'''

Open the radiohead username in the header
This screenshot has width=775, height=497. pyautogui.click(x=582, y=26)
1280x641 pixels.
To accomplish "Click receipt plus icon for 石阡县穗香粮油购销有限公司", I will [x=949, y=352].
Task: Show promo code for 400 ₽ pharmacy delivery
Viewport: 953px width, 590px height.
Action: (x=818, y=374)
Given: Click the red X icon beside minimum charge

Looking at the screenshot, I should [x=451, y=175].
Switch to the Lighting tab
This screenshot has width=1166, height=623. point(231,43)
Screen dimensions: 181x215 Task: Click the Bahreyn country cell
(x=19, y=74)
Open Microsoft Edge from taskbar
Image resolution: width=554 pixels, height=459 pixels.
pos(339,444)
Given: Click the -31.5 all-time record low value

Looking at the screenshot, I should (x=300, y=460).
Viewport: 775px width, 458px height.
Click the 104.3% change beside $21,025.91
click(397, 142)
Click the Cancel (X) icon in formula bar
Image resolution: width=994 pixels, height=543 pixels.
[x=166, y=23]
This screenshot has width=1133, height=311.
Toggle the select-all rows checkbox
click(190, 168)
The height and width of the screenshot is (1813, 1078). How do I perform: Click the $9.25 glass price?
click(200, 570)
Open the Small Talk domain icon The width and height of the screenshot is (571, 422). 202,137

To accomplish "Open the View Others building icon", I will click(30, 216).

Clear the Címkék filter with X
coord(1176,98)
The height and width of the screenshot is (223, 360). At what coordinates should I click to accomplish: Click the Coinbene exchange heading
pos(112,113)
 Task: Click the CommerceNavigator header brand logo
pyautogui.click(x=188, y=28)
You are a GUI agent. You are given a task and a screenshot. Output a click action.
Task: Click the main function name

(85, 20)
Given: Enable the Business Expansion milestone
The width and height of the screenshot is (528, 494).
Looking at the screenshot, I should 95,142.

'''

In your answer, print every entry exactly as it appears.

Open the radiohead username in the header
This screenshot has width=775, height=497. pyautogui.click(x=582, y=26)
1280x641 pixels.
To accomplish "Click receipt plus icon for 石阡县穗香粮油购销有限公司", I will [x=949, y=352].
Task: Show promo code for 400 ₽ pharmacy delivery
Viewport: 953px width, 590px height.
Action: (x=818, y=374)
Given: Click the red X icon beside minimum charge

Looking at the screenshot, I should [x=451, y=175].
Switch to the Lighting tab
This screenshot has width=1166, height=623. point(231,43)
Screen dimensions: 181x215 Task: Click the Bahreyn country cell
(x=19, y=74)
Open Microsoft Edge from taskbar
Image resolution: width=554 pixels, height=459 pixels.
pos(339,444)
Given: Click the -31.5 all-time record low value

Looking at the screenshot, I should (x=300, y=460).
Viewport: 775px width, 458px height.
Click the 104.3% change beside $21,025.91
click(397, 142)
Click the Cancel (X) icon in formula bar
Image resolution: width=994 pixels, height=543 pixels.
[x=166, y=23]
This screenshot has width=1133, height=311.
Toggle the select-all rows checkbox
click(190, 168)
The height and width of the screenshot is (1813, 1078). How do I perform: Click the $9.25 glass price?
click(200, 570)
Open the Small Talk domain icon The width and height of the screenshot is (571, 422). 202,137

To accomplish "Open the View Others building icon", I will click(30, 216).

Clear the Címkék filter with X
coord(1176,98)
The height and width of the screenshot is (223, 360). At what coordinates should I click to accomplish: Click the Coinbene exchange heading
pos(112,113)
 Task: Click the CommerceNavigator header brand logo
pyautogui.click(x=188, y=28)
You are a GUI agent. You are given a task and a screenshot. Output a click action.
Task: Click the main function name

(85, 20)
Given: Enable the Business Expansion milestone
The width and height of the screenshot is (528, 494).
Looking at the screenshot, I should 95,142.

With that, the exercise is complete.